The method in question looks like this:
public void printBinaryRep(File f){
try{
FileInputStream inputStream = new FileInputStream(f);
int next = 0;
byte b = 0;
while((next = inputStream.read()) != -1){
b = (byte)next;
System.out.println((char)next + " : "+Integer.toBinaryString(next));
}
inputStream.close();
}
catch(Exception e){System.out.println(e);}
}
I got this output from a file that says Hello World
H : 1001000
e : 1100101
l : 1101100
l : 1101100
o : 1101111
: 100000
W : 1010111
o : 1101111
r : 1110010
l : 1101100
d : 1100100
All of it looks fine except for the space. It has 6 bits instead of 8. I'm now wondering how all of that information is stored in memory. If all of it was stored in 8 bit chunks, like
Hello: 10010001100101110110011011001101111
Then you can simply look at each 8 bit chunk and figure out what number it's representing (and then what ASCII code it's referring to). How does it work when a different sized character (like the 6 bit space and the 4 bit /n ) is stored along with them?? Then wouldn't storing a small number in a large bit space waste a lot of bits?

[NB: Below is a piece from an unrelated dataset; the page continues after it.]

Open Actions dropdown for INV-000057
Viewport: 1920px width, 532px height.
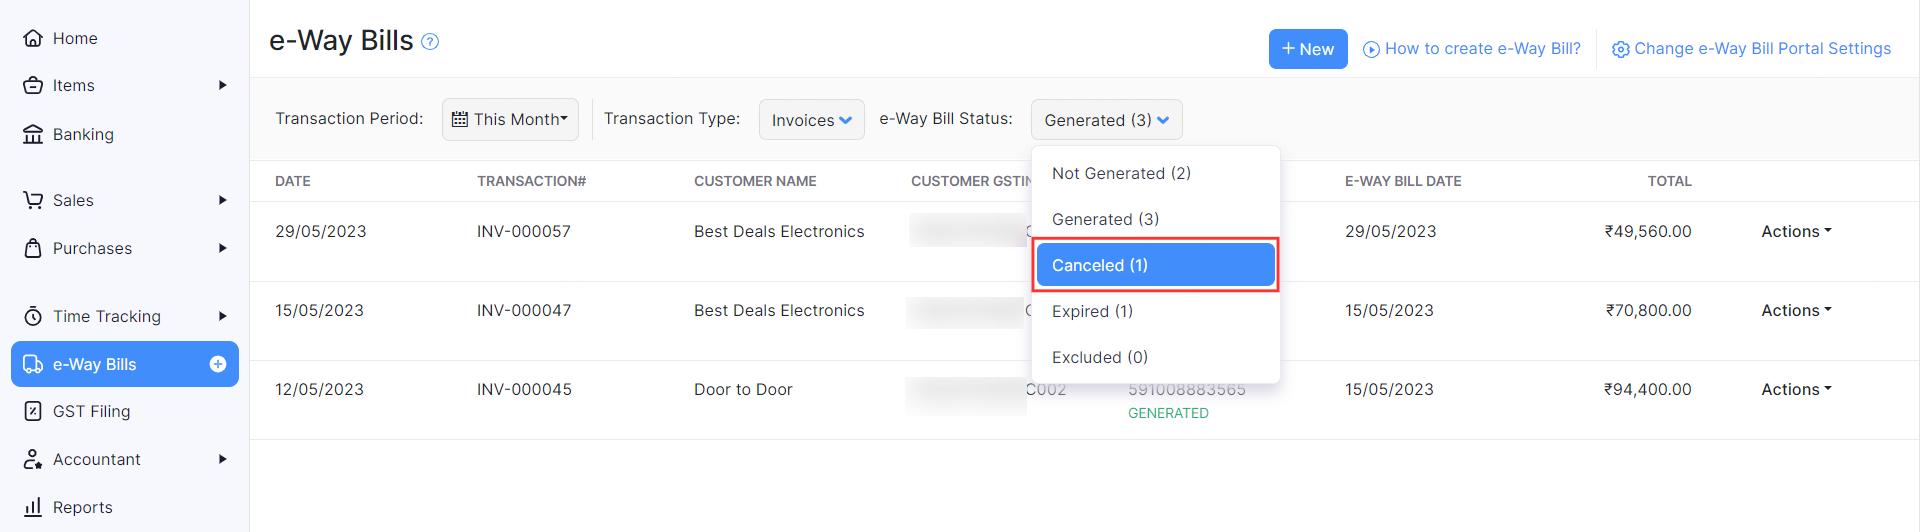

I think I have some of the fundamental understanding wrong (or maybe the program's wrong somewhere...). Sorry if the question sounds strange or too un-necessarily in-depth. I just want to know. I've done some googling, but it didn't come up with anything relevent. If you can let me know where I've gone wrong or point me in the right direction, I'd greatly appreciate it. Thanks!